The other shook his head dolefully. “Ah, you do not come by my nod so easily. This is not utopia. You must have papers. Everyone must have papers. If one has the right papers one may roam the earth as if it were a legacy from God Himself. If one has the wrong papers one can be denied the ownership of a single blade of grass. Where are your papers?”

Channing wished he had brought along a camera. He wanted to remember the little man. If he told the story in the seventh-floor bar at 21 Rue de Berri, where the Paris correspondents congregated, they wouldn’t believe such a person existed.

“My passport, m’sieu. As you will see, it has all the correct visas.”

The man grabbed the passport and waved it in his hand to emphasize a point. “Now take my friend Caro—she is that cow. She might easily be a problem to me. She does not recognize any frontiers except those made by the good God. Does she care that she is a Belgian cow? It so happens she prefers the herbs on the riverbank, so she comes through here every day after she is milked. Mind you, they are French herbs she eats and it is Belgian milk that she gives. She has no papers. What does one do? I bow to her superior claim as a connoisseur of nature. I assure you if I put it up to the Quai d’Orsay it would have them in a whirl. It is indeed a great problem. But humans? There is no problem. One has the right paper or one has not.”

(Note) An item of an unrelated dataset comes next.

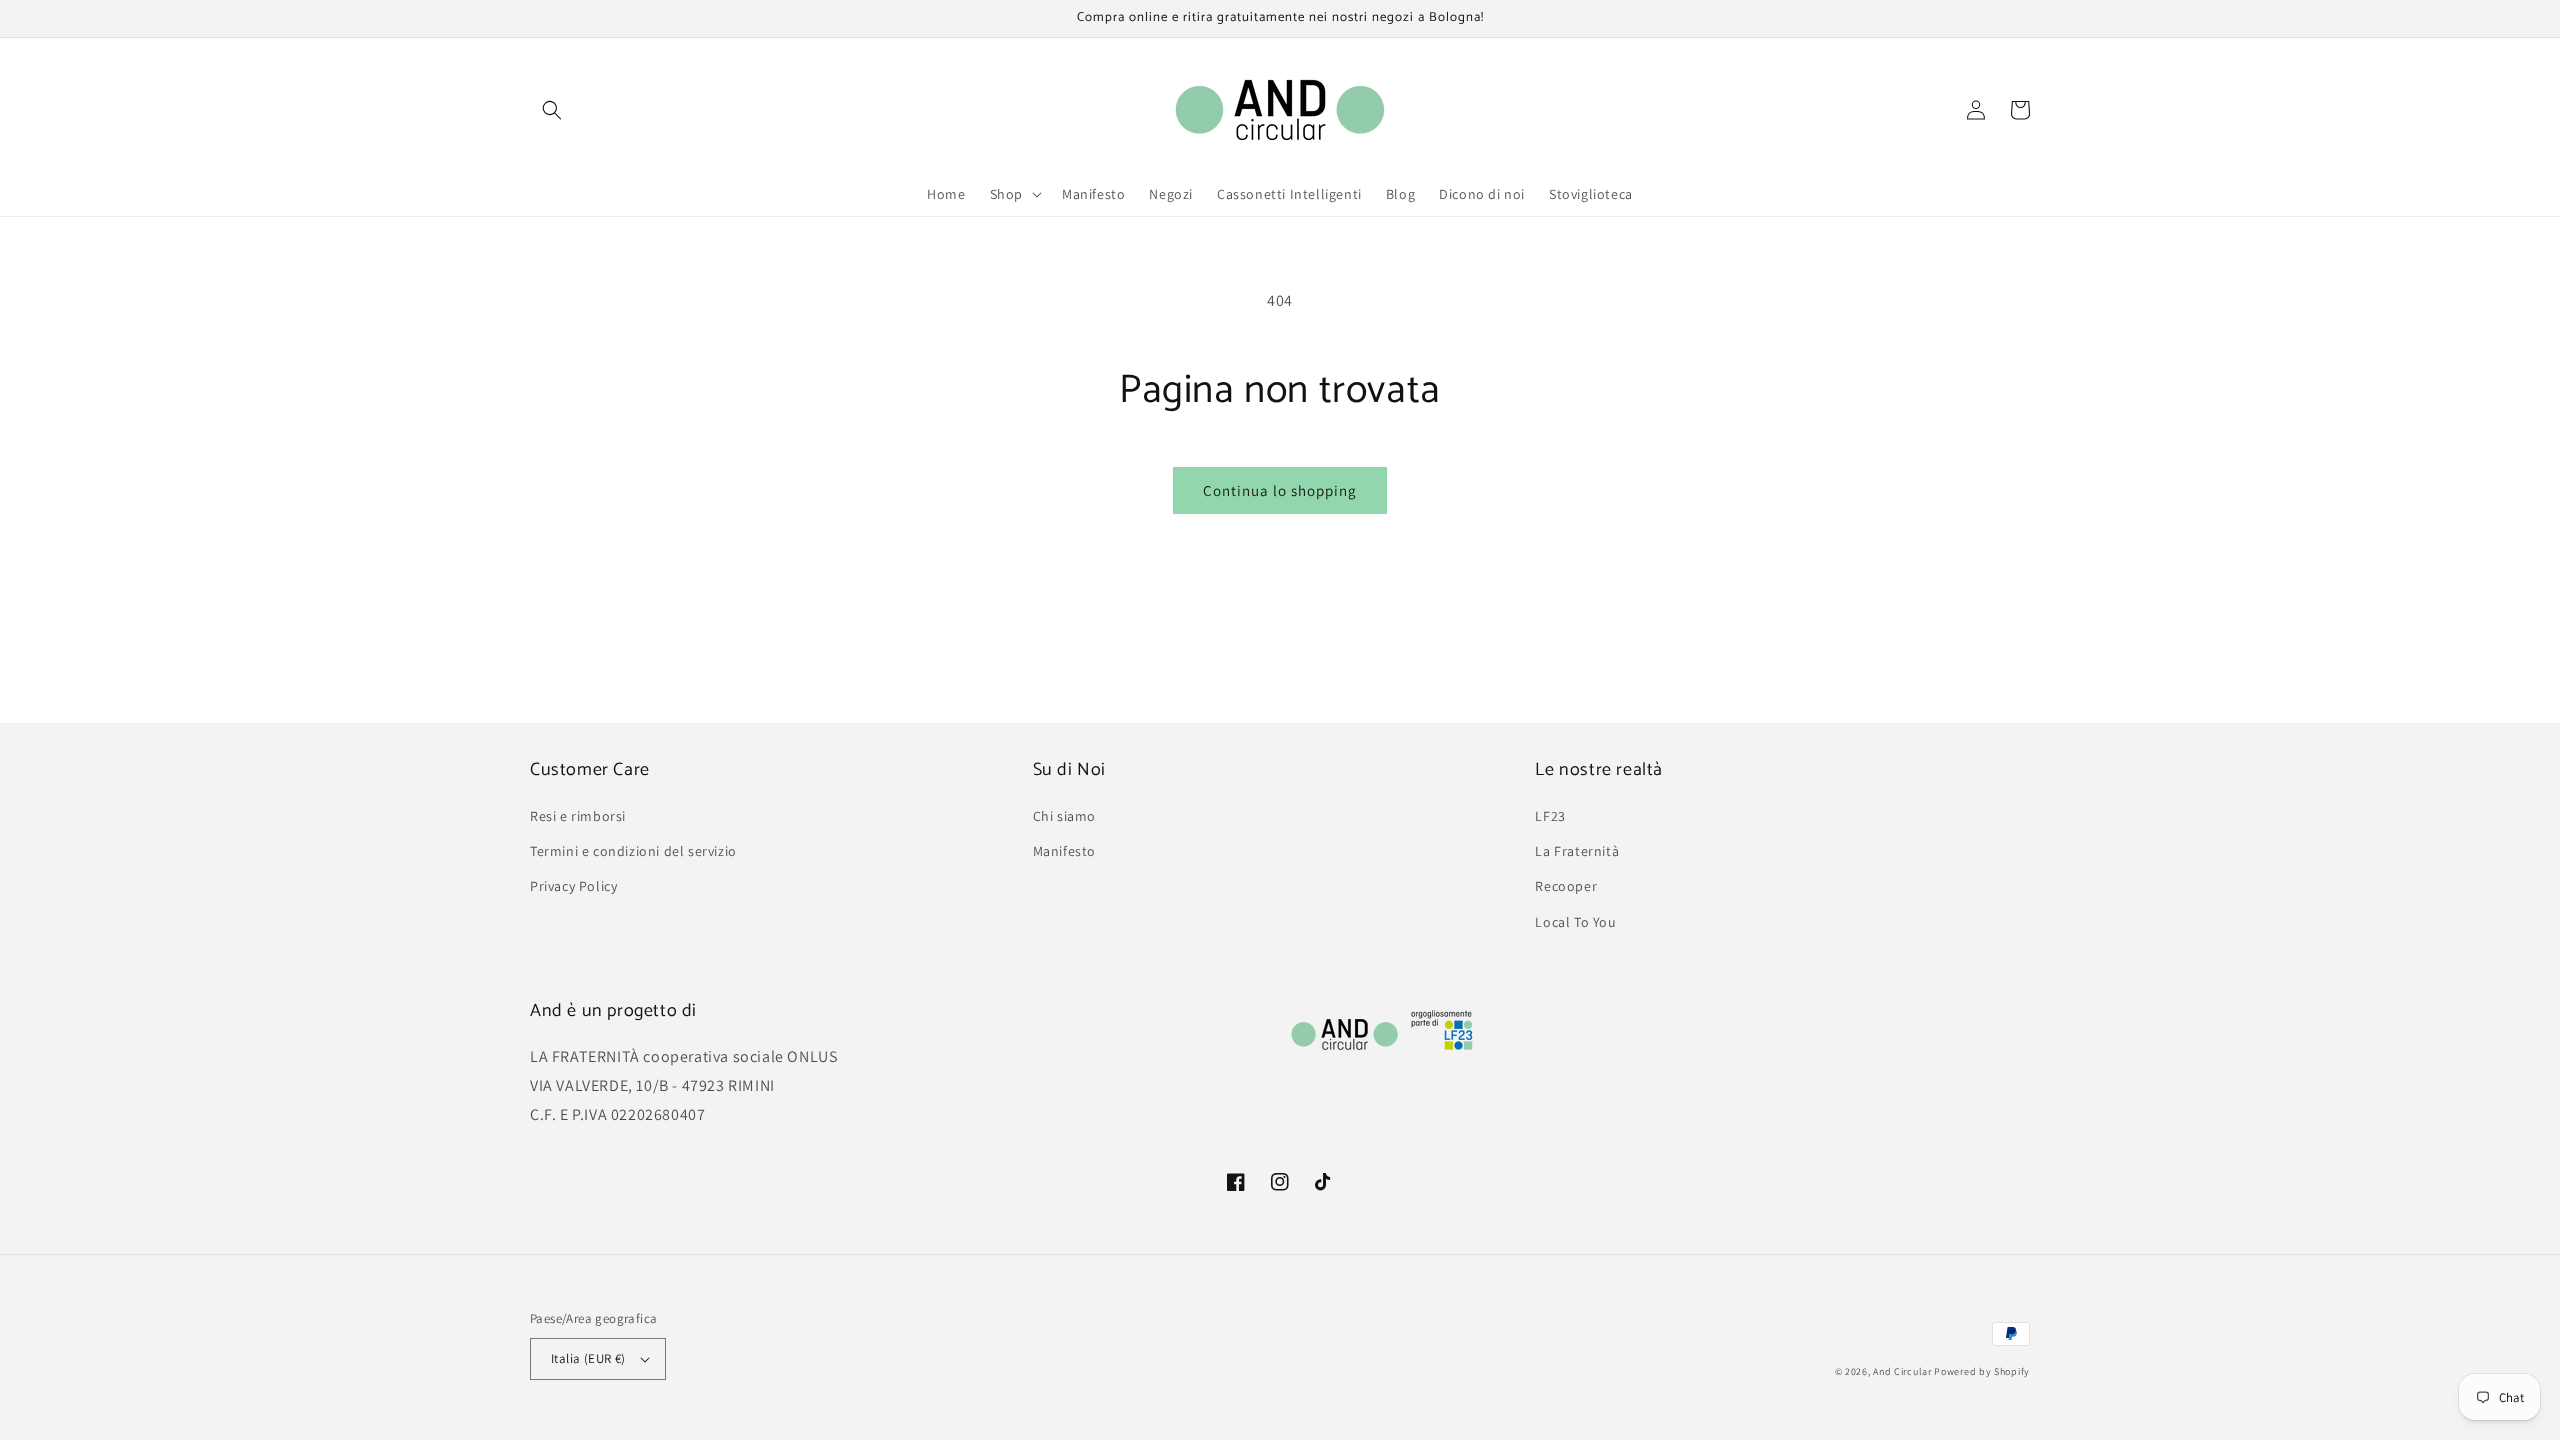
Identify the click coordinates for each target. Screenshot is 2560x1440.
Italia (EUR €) (588, 1358)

Channing nodded with mock humility. “I trust, m’sieu, you will find I have the right paper.”

The old man turned the passport in his bony fingers.

“Of course you have the right paper,” he grumbled. “An American passport will give you entrance everywhere except into the kingdom of heaven—and maybe there too if the plumbing is suitable.”

He examined Channing’s picture on the second page of the passport, then looked up into his face.

“You have vanity,” he said. “I can tell by the way you posed for this picture. Are you an actor?”

Channing said, “You are reading the wrong page——”

“My dear man,” the other cut in testily, “authority never reads the wrong page. You must be a nihilist.”

When he stopped laughing Channing said, “Almost. I’m a journalist.”

The old man consulted the passport once more.

“Ah yes. Philip Channing. Journalist. Born Erie, Pennsylvania, April 23, 1915. Six feet. Blue eyes. Brown hair ...” His voice trailed off to a mumble. “And I suppose a black heart. It doesn’t say, however.”

Finally he snapped shut the passport and shoved it at the American.

“Go ahead and don’t trouble me,” he said petulantly, and shuffled across the dusty road to his shack, slamming the door decisively behind him.